The BEST reason for using the egalitarian framework, and thus building a movement that aims EXPLICITLY for egalitarian revolution is this: If one doesn’t explicitly aim to abolish class inequality, then class inequality will never be abolished. This is the lesson of the best reform movements, the ones that won the 8 hour day and abolished slavery and abolished Jim Crow and abolished apartheid in South Africa: they did indeed succeed in winning what they explicitly aimed to win, but they did not abolish class inequality because they never explicitly aimed to do so. The result: HORRIBLE class inequality today: people have to work more than one 8-hour job; slavery became wage slavery; Jim Crow became the New Jim Crow of racist prison incarceration; conditions for working class black people in South Africa today are arguably worse now than during the days of apartheid.
Read here how YOU can help build the egalitarian revolutionary movement to remove the haves from power and abolish class inequality.

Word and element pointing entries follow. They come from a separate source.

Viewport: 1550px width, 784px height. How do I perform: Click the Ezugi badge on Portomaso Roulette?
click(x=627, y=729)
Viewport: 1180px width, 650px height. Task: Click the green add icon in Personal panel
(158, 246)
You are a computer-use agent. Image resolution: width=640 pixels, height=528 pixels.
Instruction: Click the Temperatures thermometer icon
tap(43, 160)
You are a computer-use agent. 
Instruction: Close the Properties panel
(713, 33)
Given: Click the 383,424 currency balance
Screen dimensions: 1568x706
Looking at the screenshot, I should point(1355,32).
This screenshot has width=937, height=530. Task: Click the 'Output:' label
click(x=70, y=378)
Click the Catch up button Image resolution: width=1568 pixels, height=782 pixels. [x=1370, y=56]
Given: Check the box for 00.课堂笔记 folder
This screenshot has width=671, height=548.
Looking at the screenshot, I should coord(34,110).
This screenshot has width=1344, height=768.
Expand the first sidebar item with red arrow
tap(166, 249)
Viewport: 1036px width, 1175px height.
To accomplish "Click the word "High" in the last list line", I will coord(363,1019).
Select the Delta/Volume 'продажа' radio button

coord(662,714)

By not using the egalitarian class framework, anti-Zionists in New York City have made it very easy for pro-Zionists to persuasively accuse them of being antisemites who support the killing of unarmed Israeli Jewish civilians, and thereby turn many have-nots against the anti-Zionism movement. For example, this article in The Guardian takes advantage of the stupid behavior of anti-Zionists in NYC to make this accusation of antisemitism.